Lo studio effettivamente si svolse su 405 pazienti eleggibili consecutivamente arruolati e che completarono il questionario.
L’età media dei partecipanti risultò di 58 anni (range 21 – 88 anni); nel 64% si trattava di donne e nel 36% di maschi.
Le neoplasie più diffuse risultarono i carcinomi mammari (39%), i tumori gastrointestinali (24%) e i carcinomi genito-urinari (16%).
Il 62% dei pazienti venne sottoposto a terapie antitumorali con intento palliativo; il 57% riceveva chemioterapia, il 25% terapia ormonale, il 7% agenti molecolarmente orientati e l’11% più di un tipo di terapia antitumorale.

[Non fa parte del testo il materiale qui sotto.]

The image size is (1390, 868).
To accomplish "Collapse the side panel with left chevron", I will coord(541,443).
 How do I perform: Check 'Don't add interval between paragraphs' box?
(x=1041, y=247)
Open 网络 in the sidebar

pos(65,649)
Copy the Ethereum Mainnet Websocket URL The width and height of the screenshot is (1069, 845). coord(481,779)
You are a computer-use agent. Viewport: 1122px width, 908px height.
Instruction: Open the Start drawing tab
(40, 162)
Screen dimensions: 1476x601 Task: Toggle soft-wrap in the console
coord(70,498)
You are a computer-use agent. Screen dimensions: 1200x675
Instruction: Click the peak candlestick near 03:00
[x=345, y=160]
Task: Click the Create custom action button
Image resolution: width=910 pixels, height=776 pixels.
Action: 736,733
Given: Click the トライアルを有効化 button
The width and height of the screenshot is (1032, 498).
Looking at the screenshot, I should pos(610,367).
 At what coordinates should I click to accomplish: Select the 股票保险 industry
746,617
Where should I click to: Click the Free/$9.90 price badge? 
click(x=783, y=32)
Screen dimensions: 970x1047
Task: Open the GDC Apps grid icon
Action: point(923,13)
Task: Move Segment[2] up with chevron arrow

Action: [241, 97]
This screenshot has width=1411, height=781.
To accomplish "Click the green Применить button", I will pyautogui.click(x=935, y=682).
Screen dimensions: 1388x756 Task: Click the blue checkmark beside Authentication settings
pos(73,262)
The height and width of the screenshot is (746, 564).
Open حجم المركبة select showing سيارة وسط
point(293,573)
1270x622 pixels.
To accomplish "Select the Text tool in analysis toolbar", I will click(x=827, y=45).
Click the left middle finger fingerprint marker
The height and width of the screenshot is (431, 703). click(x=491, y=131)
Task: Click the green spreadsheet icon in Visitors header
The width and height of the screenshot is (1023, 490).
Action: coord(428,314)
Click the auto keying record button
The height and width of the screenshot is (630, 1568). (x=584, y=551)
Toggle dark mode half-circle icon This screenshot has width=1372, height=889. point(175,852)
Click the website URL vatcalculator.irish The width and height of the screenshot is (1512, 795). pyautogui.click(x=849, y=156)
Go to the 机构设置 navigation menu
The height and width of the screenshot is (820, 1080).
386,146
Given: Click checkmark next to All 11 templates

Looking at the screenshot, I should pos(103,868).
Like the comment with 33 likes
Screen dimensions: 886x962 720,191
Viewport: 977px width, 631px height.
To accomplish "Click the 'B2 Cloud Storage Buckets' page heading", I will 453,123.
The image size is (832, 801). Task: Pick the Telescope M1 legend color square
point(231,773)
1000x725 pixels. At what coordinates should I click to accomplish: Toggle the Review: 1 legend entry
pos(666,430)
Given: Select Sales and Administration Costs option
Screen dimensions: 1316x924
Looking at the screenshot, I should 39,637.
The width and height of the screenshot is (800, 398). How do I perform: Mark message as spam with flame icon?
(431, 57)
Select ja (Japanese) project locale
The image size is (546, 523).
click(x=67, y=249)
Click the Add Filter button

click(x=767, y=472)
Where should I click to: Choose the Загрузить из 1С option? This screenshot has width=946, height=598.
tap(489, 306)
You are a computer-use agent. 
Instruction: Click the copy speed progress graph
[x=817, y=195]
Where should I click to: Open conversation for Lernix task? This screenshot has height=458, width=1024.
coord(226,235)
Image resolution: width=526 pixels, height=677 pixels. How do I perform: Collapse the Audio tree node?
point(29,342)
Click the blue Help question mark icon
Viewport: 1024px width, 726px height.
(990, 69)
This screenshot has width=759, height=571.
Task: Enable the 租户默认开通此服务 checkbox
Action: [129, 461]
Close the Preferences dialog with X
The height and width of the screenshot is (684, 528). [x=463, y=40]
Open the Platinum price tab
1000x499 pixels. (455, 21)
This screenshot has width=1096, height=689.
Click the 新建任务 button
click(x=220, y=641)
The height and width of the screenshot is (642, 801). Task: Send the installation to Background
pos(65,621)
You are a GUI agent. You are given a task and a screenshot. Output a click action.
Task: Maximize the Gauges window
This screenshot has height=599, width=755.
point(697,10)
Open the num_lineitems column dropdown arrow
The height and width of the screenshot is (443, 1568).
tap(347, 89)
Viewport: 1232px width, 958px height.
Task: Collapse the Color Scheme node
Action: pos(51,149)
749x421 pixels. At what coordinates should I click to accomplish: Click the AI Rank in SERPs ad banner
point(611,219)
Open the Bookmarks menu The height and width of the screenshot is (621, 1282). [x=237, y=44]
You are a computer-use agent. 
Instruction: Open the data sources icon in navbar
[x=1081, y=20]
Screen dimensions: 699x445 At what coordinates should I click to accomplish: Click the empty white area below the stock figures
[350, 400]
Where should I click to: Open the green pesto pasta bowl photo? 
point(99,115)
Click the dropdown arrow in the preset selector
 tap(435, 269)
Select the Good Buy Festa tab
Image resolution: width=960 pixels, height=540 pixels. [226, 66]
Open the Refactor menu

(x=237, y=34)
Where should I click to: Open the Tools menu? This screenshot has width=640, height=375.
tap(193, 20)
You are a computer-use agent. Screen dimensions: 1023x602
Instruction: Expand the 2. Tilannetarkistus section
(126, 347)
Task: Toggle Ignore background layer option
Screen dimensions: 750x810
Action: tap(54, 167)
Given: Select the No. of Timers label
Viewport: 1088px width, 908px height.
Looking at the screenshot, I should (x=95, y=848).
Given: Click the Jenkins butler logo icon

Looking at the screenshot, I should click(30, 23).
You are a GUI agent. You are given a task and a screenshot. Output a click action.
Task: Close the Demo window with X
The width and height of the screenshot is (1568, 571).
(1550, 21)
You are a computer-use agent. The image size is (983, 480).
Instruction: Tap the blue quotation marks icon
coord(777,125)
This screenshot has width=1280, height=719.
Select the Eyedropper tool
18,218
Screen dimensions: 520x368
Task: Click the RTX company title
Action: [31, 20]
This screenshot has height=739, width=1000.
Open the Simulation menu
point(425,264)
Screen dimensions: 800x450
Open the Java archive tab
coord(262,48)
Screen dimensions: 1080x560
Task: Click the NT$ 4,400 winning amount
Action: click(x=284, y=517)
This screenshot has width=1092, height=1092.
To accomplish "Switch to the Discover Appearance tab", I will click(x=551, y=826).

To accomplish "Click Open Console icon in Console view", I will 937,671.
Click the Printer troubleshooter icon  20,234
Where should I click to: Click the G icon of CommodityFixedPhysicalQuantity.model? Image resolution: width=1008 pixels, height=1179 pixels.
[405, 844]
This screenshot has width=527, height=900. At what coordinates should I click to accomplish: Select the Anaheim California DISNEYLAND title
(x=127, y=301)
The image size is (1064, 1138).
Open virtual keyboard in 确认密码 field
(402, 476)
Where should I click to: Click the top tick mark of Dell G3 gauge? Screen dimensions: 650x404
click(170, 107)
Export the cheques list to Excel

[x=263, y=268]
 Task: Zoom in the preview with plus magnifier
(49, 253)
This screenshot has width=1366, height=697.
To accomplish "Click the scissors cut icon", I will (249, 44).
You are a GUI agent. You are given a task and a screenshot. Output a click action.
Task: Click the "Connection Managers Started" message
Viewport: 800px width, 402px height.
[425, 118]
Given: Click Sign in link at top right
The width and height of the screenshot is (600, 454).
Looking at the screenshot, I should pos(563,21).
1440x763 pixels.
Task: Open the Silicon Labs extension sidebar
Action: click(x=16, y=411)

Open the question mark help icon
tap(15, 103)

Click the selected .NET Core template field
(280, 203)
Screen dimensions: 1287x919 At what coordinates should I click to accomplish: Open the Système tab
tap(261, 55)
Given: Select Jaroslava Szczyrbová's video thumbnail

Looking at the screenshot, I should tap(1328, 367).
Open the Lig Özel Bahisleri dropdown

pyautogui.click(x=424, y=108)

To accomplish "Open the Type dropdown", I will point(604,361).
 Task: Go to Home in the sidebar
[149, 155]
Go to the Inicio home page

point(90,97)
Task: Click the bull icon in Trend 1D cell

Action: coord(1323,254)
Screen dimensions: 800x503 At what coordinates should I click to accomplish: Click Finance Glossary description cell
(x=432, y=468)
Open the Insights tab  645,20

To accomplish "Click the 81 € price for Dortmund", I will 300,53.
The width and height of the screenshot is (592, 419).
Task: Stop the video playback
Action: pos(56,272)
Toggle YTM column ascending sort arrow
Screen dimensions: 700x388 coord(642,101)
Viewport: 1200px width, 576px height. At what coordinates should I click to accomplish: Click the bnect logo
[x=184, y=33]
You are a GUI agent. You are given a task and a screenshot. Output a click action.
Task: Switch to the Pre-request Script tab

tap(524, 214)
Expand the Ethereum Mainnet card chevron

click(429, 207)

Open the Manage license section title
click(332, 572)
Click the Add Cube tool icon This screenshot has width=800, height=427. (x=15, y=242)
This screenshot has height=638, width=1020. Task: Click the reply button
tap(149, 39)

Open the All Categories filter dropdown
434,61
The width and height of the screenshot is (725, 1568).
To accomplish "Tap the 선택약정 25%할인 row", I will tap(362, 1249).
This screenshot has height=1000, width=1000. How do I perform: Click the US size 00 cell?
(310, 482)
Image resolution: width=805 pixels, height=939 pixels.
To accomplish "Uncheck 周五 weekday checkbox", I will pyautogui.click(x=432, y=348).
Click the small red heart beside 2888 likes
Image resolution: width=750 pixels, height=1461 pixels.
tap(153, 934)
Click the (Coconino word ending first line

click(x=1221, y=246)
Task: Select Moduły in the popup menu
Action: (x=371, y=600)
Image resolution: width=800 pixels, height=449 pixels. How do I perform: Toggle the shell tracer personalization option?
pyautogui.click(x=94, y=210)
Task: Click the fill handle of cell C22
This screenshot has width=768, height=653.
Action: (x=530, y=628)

Il numero medio di malattie concomitanti per paziente risultò di 1 (range 0 - 5); le malattie cardiovascolari, i disturbi muscolo-scheletrici, l’ipotiroidismo e la depressione risultarono le più frequenti. La mediana dei farmaci non oncologici per paziente risultò di 5 (range 0 - 23).
Il 40% dei pazienti utilizzava solo farmaci di supporto (per la maggior parte oppiacei, paracetamolo, antiemetici, steroidi, ammorbidenti delle feci e gastroprotettori), il 12% esclusivamente farmaci per il trattamento delle patologie concomitanti e il 48% per entrambi gli scopi.
Il 46% dei pazienti presentava esami di laboratorio alterati, più spesso (28% dei pazienti) relativi alla funzionalità epatica.
Vennero identificate 276 potenziali interazioni tra farmaci riguardanti 109 pazienti (Tabella 1); nel 18% dei pazienti la loro evidenza era sostenuta da almeno diversi case report, con un livello < 3.
La maggioranza (77%) delle potenziali interazioni risultò di gravità moderata ed il 49% di esse si basava su evidenze di livello da 1 a 2.
Circa la metà (55%) delle potenziali interazioni venne classificata come di tipo farmacocinetico.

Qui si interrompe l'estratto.